By IFCMarkets
U.S. stock market sustained an upward correction
On Tuesday, US stocks quotations rose. The Fed launched the Commercial Paper Funding Facility, CPFF program and began to buy directly short-term corporate bonds in order to help companies affected by the coronavirus pandemic. The same measures were taken during the 2008 crisis and were quite effective. Let us remind that on Sunday the Fed lowered the rate to 0.25%. An additional positive factor for the stock market was the decision of the Administration of the US President Donald Trump to allocate $ 1.2 trillion as economic assistance to business and American citizens. The S&P 500 (+6%), Nasdaq (+6,23%) and Dow Jones Industrial Average (+5,2%) indexes rose. The S&P 500 is still 25% below its historic maximum, which was recorded on February 19, 2020. On Monday, it collapsed by 12%, which was the 3rd highest drop in its history. The first powerfull drop of the S&P 500 was in 1929, during the Great Depression, and the second in 1987, during the crisis. Yesterday, the following sectors of the S&P 500 turned out to be growth leaders: utilities (+ 13%), consumer commodities (+ 8.4%) and high technologies (+ 6.8%). We can also note good demand for the shares of individual pharmaceutical companies that announced the development of drugs from Covid-19: Pfizer Inc (+6,6%), Regeneron Pharmaceuticals Inc (+11,5%). Yesterday, the turnover of US exchanges amounted to 16.9 billion shares, which is 20% more than the 20-day average (14 billion). Today data on the residential real estate market for February will come out in the US. The ICE dollar index rose yesterday, and over the past 2 weeks has risen by almost 5%. There is a strong demand for US dollars in the world, as investors buy them when they get rid of the weak currencies of those countries that depend on exports: Canadian, Australian, New Zealand dollars, euros, the Russian ruble and others.
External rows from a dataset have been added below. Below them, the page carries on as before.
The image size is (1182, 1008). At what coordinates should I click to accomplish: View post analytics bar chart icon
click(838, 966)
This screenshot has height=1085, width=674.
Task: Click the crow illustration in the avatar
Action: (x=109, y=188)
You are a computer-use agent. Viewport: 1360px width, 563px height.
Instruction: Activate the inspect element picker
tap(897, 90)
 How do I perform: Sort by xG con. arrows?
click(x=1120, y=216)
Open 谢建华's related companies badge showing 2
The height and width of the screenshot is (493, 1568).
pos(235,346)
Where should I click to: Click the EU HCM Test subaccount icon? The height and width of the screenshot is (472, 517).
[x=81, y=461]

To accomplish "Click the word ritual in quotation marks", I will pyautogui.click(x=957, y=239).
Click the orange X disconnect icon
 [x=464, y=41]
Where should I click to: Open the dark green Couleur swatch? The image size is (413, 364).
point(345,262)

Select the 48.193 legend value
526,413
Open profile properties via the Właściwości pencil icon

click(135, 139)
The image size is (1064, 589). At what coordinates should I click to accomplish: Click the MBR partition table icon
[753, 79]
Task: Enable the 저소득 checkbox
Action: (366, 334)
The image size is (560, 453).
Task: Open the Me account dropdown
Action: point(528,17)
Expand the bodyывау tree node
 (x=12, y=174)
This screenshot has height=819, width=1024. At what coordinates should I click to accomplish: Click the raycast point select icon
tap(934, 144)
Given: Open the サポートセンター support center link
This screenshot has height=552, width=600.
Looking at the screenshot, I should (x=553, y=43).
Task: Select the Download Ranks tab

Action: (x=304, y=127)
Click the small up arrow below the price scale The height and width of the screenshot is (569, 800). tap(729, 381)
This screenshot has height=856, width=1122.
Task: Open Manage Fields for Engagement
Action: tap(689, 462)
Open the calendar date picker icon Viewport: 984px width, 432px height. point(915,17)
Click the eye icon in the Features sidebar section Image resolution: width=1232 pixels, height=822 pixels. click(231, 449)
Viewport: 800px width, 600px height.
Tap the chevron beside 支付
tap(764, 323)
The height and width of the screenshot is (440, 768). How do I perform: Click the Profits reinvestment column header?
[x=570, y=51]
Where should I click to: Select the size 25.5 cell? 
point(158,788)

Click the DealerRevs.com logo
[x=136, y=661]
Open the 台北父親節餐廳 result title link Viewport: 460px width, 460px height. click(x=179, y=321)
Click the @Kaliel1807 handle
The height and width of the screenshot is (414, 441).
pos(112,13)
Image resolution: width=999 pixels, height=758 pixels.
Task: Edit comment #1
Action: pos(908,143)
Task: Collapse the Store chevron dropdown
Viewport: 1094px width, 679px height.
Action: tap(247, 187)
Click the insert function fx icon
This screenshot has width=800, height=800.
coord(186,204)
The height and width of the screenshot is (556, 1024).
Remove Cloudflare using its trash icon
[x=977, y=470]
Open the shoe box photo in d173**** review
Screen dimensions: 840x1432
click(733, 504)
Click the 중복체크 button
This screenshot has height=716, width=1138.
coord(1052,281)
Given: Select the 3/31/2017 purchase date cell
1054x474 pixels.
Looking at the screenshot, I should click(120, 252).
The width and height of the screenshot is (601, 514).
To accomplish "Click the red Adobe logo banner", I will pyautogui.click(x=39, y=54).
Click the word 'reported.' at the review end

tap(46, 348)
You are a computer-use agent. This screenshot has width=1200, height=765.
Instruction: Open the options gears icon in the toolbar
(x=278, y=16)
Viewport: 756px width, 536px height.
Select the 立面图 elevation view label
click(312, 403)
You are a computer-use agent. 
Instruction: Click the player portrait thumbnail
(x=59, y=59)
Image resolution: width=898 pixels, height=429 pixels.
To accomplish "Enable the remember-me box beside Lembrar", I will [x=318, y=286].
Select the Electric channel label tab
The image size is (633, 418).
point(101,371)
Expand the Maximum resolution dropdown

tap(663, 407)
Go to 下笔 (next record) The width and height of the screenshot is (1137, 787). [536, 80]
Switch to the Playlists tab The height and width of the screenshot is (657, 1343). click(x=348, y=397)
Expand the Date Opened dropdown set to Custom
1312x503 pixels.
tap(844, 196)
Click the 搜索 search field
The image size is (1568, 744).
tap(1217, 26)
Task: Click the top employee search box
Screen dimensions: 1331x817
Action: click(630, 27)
European stock indices fall today again after sluggish growth on Tuesday
European stocks rose yesterday along with American ones. Another positive factor was the statement by the Spanish government on the allocation of 200 billion euros to help the Spanish economy, which suffered from the coronavirus pandemic. Top gainers were the sectors of utilities and telecommunications. Top losers were paper airlines, tourism and entertainment sectors. Shares in the UK-based Cineworld Group cinema chain fell by 43% yesterday and the SSP Group restaurant chain 33% after news on quarantine in Britain. The British FTSE 100index crashed this morning by almost 5%. The shares of aircraft manufacturers fell significantly: Airbus (-12.8%), MTU Aero Engines (-15%) and Rolls Royce (-18%). Investment Bank JP Morgan predicts that recovery of air travel in Europe will take several years. According to it, in 2020 air traffic will be 20-30% lower than last year. Today, the EU trade balance for January and inflation for February in the 2nd reading will be released. EUR/USD quotes slightly decreased today. Investors expect that, following the example of Spain, other European countries will also announce economic stimulus measures.
Nikkei resumes decline after yesterday’s growth
All Asian indices fell today, except for the Thai SET (+ 1.2%). Nikkei grew yesterday thanks to a statement from Bank of Japan. The Japanese Central Bank intends to spend 12 trillion yen ($ 113 billion) by the end of the year on the purchase of securities of Exchanged Traded Funds (ETFs) – owners of shares in Japanese companies in order to support the Japanese stock market and dilute the portfolio of shares already existing on its balance sheet. The head of Bank of Japan Haruhiko Kuroda said that at current stock prices, the hidden losses of his department could amount to 2-3 trillion yen. Today, Nikkei resumed falling and updated its minimum over 3 and a half years. Fujifilm Holdings Corp quotes soared by 15% thanks to reports from the Chinese authorities that its Avigan medication is helping treat coronavirus. Hang Seng fell 4.2% today and updated a 3-year low.
Brent Brent drops below its psychological level of $ 30 per barrel
Futures quotes for U.S. crude collapsed to a 17-year low. Goldman Sachs Investment Bank expects Brent quotes to drop down to $ 20 per barrel in the 2nd quarter of this year. According to its forecasts, global demand will fall in March this year by 8 million barrels per day (BPD), and for the whole of 2020 – by 1.1 million BPD. Rystad Energy Agency expects a decrease in global oil demand by 2.8 million bpd this year. Moreover, in April it predicts a drop in global demand by 11 million bpd compared to April 2019. The main reason for this may be the quarantine, introduced immediately in almost all countries. For example, Japan reduced oil imports by 9% in February. Australia has canceled all international departure flights for its citizens. Australian prime minister, Scott Morrison, said it could last six months.